U-Net encoder-decoder architecture with skip connections.
Originally designed for biomedical image segmentation, U-Net uses a symmetric encoder-decoder structure with skip connections that concatenate encoder features at each level with decoder features, preserving fine-grained spatial information.
This implementation uses real 2D convolutions, max-pooling for downsampling, and transposed convolutions for upsampling — faithful to the original paper.
Architecture
Image [batch, channels, height, width]
|
+-----v--------------------+
| Transpose to NHWC | [batch, H, W, C]
+---------------------------+
|
+-----v--------------------+ Skip Connections
| Encoder Level 1 | ----------+
| Conv 3x3 + BN + ReLU | |
| Conv 3x3 + BN + ReLU | |
| MaxPool 2x2 | |
+---------------------------+ |
| |
+-----v--------------------+ |
| Encoder Level 2 | -----+ |
| Conv 3x3 + BN + ReLU | | |
| Conv 3x3 + BN + ReLU | | |
| MaxPool 2x2 | | |
+---------------------------+ | |
| | |
... (depth levels) | |
| | |
+-----v--------------------+ | |
| Bottleneck | | |
| Conv 3x3 + BN + ReLU | | |
| Conv 3x3 + BN + ReLU | | |
+---------------------------+ | |
| | |
+-----v--------------------+ | |
| Decoder Level 2 | | |
| ConvTranspose 2x2 (up) | | |
| Concat skip <-----------+------+ |
| Conv 3x3 + BN + ReLU | |
| Conv 3x3 + BN + ReLU | |
+---------------------------+ |
| |
+-----v--------------------+ |
| Decoder Level 1 | |
| ConvTranspose 2x2 (up) | |
| Concat skip <-----------+------------+
| Conv 3x3 + BN + ReLU |
| Conv 3x3 + BN + ReLU |
+---------------------------+
|
+-----v--------------------+
| Output Conv 1x1 | [batch, H, W, out_channels]

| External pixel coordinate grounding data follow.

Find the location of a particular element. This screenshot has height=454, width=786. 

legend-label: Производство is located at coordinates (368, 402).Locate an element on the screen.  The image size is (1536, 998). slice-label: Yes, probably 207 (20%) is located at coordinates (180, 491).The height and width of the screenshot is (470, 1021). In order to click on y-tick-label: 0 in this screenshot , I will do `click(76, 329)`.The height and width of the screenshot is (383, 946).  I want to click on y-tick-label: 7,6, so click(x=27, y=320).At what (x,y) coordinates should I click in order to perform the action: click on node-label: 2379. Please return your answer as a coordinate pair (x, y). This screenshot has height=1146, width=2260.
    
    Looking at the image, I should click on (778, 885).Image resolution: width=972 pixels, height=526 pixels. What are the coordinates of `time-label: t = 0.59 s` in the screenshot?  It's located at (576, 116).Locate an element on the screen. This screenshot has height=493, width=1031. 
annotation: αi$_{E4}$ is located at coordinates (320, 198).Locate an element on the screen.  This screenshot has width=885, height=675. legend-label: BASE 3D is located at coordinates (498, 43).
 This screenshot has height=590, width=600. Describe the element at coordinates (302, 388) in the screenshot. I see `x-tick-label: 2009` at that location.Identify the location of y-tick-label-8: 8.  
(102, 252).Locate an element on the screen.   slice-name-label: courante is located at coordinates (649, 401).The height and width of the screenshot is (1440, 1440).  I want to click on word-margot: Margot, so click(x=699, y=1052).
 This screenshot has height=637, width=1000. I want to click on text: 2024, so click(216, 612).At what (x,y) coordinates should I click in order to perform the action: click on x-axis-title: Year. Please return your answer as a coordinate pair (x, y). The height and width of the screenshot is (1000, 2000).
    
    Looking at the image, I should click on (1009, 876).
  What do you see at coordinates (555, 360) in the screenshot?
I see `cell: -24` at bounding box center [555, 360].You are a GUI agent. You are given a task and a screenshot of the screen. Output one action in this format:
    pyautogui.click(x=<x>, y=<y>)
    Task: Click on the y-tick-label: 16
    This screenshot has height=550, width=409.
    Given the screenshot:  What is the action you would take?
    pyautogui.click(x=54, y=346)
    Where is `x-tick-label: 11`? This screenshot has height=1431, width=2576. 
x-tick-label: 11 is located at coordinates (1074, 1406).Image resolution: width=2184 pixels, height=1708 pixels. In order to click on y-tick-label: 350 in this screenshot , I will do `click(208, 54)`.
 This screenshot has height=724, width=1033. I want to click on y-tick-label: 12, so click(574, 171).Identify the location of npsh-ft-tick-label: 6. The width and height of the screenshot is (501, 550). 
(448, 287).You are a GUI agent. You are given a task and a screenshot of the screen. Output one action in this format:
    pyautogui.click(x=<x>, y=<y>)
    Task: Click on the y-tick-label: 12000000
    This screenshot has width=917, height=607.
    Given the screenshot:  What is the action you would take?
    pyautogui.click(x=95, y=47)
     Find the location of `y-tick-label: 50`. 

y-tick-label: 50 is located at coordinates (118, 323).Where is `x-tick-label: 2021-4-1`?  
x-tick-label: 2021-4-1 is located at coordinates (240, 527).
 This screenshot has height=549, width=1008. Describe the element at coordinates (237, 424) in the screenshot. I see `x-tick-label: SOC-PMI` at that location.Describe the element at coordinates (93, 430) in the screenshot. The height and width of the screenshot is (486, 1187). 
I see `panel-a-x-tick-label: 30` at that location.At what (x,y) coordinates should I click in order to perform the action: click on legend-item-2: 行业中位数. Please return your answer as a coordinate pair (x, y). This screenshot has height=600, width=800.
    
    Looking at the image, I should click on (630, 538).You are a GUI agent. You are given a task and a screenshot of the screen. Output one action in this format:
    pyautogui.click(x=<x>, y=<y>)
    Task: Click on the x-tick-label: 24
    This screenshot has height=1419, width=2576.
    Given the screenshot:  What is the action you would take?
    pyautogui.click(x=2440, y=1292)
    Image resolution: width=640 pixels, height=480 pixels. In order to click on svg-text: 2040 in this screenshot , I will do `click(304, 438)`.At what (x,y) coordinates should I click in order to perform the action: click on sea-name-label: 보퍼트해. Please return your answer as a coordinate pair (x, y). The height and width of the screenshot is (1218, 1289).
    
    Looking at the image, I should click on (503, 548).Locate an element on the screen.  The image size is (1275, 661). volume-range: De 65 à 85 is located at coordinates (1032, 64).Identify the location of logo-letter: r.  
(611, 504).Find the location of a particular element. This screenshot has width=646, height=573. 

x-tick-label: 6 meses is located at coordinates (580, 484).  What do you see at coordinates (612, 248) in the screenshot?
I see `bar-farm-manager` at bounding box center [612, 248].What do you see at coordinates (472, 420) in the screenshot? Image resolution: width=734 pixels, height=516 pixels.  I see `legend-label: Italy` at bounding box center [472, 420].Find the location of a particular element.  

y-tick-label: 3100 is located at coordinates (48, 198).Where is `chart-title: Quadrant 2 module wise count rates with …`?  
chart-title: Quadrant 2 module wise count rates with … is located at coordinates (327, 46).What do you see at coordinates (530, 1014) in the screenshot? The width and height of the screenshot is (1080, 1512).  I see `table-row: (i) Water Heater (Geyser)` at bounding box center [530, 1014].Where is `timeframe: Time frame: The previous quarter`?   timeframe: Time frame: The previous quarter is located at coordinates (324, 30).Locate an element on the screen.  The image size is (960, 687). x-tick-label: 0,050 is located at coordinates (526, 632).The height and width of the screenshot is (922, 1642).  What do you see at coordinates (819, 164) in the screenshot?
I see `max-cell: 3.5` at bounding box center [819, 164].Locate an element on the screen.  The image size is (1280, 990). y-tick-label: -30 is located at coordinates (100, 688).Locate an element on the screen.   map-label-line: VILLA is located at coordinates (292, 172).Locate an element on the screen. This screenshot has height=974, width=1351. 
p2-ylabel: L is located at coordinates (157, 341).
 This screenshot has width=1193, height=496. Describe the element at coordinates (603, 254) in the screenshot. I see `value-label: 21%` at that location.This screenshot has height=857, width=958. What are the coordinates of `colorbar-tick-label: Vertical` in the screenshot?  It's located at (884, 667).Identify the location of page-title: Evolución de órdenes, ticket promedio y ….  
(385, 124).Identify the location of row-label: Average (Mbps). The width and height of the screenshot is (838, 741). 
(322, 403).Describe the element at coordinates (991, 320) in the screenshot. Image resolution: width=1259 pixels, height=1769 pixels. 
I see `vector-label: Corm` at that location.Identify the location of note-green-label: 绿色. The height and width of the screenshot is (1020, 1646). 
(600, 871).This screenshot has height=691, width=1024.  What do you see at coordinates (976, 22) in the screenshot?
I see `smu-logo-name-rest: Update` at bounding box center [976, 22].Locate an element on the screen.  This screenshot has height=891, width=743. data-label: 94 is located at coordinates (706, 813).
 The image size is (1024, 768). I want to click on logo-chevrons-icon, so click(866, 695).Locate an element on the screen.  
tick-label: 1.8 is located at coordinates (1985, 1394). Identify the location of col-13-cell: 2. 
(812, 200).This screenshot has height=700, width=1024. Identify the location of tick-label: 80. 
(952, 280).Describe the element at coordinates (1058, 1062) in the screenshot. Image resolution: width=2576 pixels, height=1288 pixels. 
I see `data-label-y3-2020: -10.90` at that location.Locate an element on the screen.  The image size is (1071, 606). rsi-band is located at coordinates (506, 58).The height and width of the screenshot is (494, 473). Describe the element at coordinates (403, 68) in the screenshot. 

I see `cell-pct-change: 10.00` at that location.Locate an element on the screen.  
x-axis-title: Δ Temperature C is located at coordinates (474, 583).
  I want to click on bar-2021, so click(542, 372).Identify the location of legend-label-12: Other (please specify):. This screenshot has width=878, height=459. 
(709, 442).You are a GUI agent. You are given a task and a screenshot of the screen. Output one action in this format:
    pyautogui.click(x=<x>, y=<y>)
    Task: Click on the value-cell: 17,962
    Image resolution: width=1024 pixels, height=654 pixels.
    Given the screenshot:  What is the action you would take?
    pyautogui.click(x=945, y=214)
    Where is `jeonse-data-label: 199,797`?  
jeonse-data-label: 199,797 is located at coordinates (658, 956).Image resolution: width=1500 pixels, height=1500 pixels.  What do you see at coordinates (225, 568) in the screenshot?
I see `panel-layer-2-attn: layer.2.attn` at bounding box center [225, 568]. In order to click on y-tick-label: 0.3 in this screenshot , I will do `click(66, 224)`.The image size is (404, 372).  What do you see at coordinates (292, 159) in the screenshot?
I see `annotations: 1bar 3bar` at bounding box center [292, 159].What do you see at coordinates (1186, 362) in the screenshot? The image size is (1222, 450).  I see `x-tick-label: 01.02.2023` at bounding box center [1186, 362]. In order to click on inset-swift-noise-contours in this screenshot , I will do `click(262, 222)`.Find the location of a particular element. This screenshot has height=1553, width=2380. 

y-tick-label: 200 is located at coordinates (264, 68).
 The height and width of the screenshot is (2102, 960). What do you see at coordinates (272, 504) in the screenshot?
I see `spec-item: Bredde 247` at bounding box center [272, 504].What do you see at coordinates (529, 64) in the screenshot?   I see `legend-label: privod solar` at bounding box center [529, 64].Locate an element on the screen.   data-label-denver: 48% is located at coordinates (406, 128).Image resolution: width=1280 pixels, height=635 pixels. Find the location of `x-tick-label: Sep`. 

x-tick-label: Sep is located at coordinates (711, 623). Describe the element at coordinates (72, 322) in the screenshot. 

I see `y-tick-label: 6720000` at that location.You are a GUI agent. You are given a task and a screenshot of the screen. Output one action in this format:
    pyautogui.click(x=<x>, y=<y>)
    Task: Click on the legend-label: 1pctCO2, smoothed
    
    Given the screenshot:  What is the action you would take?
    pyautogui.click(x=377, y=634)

+---------------------------+
|
+-----v--------------------+
| Transpose to NCHW | [batch, out_channels, H, W]
+---------------------------+Usage
# Basic U-Net for segmentation
model = UNet.build(
in_channels: 3,
out_channels: 1,
image_size: 256,
base_features: 64,
depth: 4
)
# Shallow U-Net for small images
model = UNet.build(
in_channels: 1,
out_channels: 10,
image_size: 28,
base_features: 32,
depth: 3
)References
- "U-Net: Convolutional Networks for Biomedical Image Segmentation" (Ronneberger et al., MICCAI 2015)
Summary
Types
@type build_opt() :: {:base_features, pos_integer()} | {:depth, pos_integer()} | {:dropout, float()} | {:image_size, pos_integer()} | {:in_channels, pos_integer()} | {:out_channels, pos_integer()} | {:use_attention, boolean()}
Options for build/1.
Functions
Build a U-Net model.
Options
:in_channels- Number of input channels (default: 3):out_channels- Number of output channels (default: 1):image_size- Input image size, square (default: 256):base_features- Feature count at first encoder level (default: 64):depth- Number of encoder/decoder levels (default: 4):dropout- Dropout rate (default: 0.0):use_attention- Add attention at bottleneck (default: false)
Returns
An Axon model outputting [batch, out_channels, image_size, image_size].
@spec output_size(keyword()) :: pos_integer()
Get the output size of a UNet model.
Returns out_channels * image_size * image_size (flattened spatial output).